▶ Selected extract:
**********
# Sleeping Out of Crate at Night



## Tiny Poodles (Jun 20, 2013)

Yes, my girls have always maintained their comfort with crates even though they have not been locked in one since they were young - I keep soft sided crates open around the house, and they use them when they wasn't personal space.
In fact when I set up Timi's crate pending her arrival, I hade to keep the door shut to keep Tangee and Teaka out of it.
As far as the bed goes, I think that Dulcie should know the difference between that and furniture. My girls are allowed on the furniture, but we have a no dogs on the bed without humans rule, and they completely respect that.


----------



## MollyMuiMa (Oct 13, 2012)

When I first got Molly she was 16 weeks old and not crate trained......She had to learn to accept being in a crate and thankfully she accepted it really easily. By the time she was 10 months old she had ditched the crate and is now happier sleeping with me. I am glad I did the initial crate training though, because to this day she has no problem being in one. I can't say she loves being crated, but she settles in one quickly and quietly when at the groomers or vet or as necessary! Her crate is still in my bedroom with the door open and occassionally she'll still check it out or hide a treat in it!LOL!
As far as having her in your bed, don't be surprised if she initially will jump up on it and lie next to you when invited, but then leaves to settle somewhere else............Molly always comes to bed with me but after making sure I'm okay, she finds the bathroom rug cooler, and if she does stay, prefers the foot of the bed ...........She has developed her own bedtime rituals!


----------



## N2Mischief (Dec 3, 2012)

Misha was only crated very rarely and at a very young age. She was sleeping in bed with us from day 1. Recently when she was spayed I got back out the crate and she was absolutely fine in there! lol 

She does spend a day every two weeks at the groomer and she is in a cage there (with Emilio) and does fine.


----------



## Naira (Jan 9, 2015)

I think she will maintain her comfort in the crate.
**********
▶ Problems to solve:
A: In the crate-sleeping thread, how old was Molly when MollyMuiMa first got her?
B: Reproduce word for word the part of the crate-sleeping thread starting with "She does spend" and going on through "in the crate.".

▶ Given data:
**********
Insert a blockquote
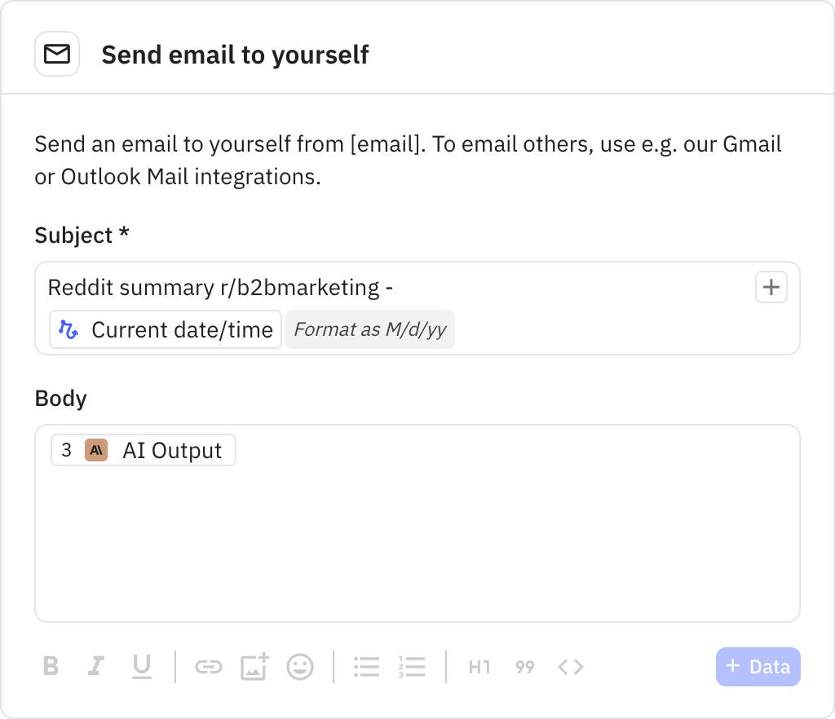835x719 pixels. pos(524,667)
**********
▶ Completed exercise:
A: 16 weeks old.

B:
She does spend a day every two weeks at the groomer and she is in a cage there (with Emilio) and does fine.


----------



## Naira (Jan 9, 2015)

I think she will maintain her comfort in the crate.